Using wget and curl - CSA Guide
WGET and CURL - Direct command line tools
wget and curl are used to put a request directly on the command line
WGET
To make a TAP request with wget
-
take the https form of the request (data doesn't change, but metadata requests need URL encoding - see metadata page)
-
put it in double quotes (make sure 'smart quotes' are not enabled)
-
add one of the following to the beginning:
wget --content-disposition
or
wget -O myfilename.tgz or .csv
The content disposition option will give it an appropriate name and extension. The -O (O for Oscar) option will name the file with the extension you give it, so take care that the extension is the correct one.
For example, a data request will return a .tgz file:
wget -O myDataRequest.tgz "https://csa.esac.esa.int/csa-sl-tap/data?RETRIEVAL_TYPE=product&DATASET_ID=C1_CP_FGM_SPIN&START_DATE=2003-03-03T00:00:00Z&END_DATE=2003-03-05T00:00:00Z"
While a metadata request will return the format requested:
wget -O myMetadataRequest.csv "https://csa.esac.esa.int/csa-sl-tap/tap/sync?REQUEST=doQuery&LANG=ADQL&FORMAT=CSV&QUERY=SELECT+dataset_id,measurement_types+FROM+csa.v_dataset+WHERE+measurement_types+like+'%25Electric_Field%25'"
Note that wget has a default timeout of 900 seconds (15 minutes) and so if the request is complex, it's possible that it may timeout. In this case, it's safer to use an asynchronous request as detailed below.

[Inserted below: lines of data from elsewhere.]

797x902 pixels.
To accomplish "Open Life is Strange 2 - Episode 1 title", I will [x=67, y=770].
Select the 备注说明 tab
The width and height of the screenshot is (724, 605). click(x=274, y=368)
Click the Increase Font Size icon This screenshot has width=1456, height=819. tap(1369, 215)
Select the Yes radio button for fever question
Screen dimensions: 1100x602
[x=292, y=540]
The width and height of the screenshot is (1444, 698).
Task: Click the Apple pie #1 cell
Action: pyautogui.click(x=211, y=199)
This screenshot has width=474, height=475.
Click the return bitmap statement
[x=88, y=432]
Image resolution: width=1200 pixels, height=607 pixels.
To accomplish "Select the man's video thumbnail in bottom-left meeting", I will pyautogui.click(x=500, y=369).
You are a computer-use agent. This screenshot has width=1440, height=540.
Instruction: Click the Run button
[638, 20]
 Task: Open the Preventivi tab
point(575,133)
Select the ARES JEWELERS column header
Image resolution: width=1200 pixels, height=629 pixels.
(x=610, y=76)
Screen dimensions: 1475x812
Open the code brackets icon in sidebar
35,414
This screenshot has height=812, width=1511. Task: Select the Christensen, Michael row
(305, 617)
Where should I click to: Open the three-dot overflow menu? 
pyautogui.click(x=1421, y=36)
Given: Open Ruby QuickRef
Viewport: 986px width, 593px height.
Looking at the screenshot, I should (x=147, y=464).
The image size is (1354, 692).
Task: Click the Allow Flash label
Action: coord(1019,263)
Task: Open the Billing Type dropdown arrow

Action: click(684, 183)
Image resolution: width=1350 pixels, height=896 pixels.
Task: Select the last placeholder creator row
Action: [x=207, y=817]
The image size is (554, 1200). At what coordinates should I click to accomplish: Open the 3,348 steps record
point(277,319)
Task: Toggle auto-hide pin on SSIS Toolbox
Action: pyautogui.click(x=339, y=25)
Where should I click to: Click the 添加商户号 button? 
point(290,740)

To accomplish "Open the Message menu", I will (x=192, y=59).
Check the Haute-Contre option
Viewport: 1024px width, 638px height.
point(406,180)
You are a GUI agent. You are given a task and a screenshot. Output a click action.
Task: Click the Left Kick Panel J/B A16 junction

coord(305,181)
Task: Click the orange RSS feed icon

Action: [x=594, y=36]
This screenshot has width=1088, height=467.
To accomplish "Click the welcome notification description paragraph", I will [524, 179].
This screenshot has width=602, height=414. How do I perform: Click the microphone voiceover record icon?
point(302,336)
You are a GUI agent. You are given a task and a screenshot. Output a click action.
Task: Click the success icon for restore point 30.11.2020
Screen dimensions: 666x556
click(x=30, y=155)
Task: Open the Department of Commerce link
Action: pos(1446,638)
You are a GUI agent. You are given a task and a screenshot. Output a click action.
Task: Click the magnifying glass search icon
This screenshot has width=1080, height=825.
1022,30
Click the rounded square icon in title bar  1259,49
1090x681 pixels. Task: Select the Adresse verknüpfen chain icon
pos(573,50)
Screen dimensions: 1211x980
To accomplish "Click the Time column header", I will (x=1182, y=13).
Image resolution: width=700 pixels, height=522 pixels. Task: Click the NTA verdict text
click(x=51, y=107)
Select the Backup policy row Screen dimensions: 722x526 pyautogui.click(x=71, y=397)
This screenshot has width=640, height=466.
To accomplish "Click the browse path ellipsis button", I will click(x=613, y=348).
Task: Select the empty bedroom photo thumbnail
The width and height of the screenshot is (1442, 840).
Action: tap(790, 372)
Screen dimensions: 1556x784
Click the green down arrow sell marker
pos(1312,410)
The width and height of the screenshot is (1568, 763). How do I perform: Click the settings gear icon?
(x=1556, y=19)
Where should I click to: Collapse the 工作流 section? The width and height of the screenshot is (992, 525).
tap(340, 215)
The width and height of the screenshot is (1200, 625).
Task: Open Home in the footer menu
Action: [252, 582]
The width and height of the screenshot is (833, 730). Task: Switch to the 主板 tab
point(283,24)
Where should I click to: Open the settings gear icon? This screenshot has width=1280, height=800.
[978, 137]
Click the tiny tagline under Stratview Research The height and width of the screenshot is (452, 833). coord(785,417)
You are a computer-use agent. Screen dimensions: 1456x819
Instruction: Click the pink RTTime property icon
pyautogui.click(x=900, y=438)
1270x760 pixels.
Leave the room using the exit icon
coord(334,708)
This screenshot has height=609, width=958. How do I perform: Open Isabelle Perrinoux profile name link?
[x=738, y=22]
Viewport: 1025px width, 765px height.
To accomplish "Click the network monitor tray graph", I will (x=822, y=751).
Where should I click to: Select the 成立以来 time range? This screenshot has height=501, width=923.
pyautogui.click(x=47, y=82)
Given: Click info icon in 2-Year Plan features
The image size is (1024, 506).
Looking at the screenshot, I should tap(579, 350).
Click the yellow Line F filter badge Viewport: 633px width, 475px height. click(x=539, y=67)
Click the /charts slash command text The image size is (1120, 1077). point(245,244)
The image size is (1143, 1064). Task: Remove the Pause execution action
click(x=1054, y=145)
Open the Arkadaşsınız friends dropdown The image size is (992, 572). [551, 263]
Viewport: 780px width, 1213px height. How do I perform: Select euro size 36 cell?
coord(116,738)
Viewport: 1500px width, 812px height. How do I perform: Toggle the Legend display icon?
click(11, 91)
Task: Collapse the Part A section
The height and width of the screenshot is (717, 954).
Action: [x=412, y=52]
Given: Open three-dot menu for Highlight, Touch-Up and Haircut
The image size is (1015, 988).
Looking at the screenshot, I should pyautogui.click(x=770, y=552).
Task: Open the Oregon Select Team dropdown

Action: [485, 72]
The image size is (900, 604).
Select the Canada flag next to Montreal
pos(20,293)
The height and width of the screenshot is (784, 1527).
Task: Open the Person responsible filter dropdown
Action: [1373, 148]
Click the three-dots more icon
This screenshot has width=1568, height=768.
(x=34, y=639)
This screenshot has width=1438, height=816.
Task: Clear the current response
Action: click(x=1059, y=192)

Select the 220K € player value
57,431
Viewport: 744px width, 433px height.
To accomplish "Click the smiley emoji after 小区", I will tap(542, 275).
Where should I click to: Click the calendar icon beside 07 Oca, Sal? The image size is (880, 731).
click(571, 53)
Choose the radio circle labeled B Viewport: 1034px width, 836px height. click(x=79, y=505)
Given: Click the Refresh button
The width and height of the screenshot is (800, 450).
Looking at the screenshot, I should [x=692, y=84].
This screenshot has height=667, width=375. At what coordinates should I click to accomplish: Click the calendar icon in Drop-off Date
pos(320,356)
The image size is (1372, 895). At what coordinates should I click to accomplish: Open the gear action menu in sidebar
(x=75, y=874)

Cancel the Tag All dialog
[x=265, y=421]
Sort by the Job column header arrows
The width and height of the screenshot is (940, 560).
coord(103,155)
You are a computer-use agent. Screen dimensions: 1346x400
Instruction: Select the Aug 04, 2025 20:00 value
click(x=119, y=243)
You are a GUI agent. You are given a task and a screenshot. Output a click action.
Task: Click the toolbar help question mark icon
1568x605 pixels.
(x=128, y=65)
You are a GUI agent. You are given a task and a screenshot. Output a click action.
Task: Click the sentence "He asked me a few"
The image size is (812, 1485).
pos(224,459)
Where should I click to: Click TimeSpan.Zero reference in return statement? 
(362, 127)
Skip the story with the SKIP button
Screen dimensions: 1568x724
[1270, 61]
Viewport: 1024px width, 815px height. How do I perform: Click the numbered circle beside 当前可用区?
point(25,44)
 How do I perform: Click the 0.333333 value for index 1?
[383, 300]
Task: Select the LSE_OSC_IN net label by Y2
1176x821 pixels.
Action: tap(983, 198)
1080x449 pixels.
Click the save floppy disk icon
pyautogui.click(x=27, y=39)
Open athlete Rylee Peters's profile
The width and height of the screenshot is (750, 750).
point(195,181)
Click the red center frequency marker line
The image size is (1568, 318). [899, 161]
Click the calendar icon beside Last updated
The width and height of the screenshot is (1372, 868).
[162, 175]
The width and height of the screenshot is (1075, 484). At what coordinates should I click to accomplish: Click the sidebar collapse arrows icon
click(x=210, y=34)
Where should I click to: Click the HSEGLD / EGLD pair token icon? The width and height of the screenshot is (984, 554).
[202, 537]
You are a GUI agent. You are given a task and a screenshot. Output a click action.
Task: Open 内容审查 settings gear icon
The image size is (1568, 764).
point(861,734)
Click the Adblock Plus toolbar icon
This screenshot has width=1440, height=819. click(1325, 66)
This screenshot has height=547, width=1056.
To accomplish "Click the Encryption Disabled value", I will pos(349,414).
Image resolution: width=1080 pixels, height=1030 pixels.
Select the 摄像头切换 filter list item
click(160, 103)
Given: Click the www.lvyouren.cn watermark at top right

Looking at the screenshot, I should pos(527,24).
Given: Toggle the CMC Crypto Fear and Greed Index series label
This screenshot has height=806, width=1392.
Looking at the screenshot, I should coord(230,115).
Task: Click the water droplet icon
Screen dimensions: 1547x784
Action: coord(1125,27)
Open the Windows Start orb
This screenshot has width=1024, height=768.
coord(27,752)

Logging in for asynchronous request
Asynchronous requests require a login (register if you don't have a login) and for wget this means obtaining a cookie file. Use the following syntax replacing COOKIEFILE
with your preferred path and filename, and YOURUSERID
and YOURPASSWORD
appropriately:
wget --keep-session-cookies --save-cookies COOKIEFILE --post-data 'username=YOURUSERID&password=YOURPASSWORD' "https://csa.esac.esa.int/csa-sl-tap/login"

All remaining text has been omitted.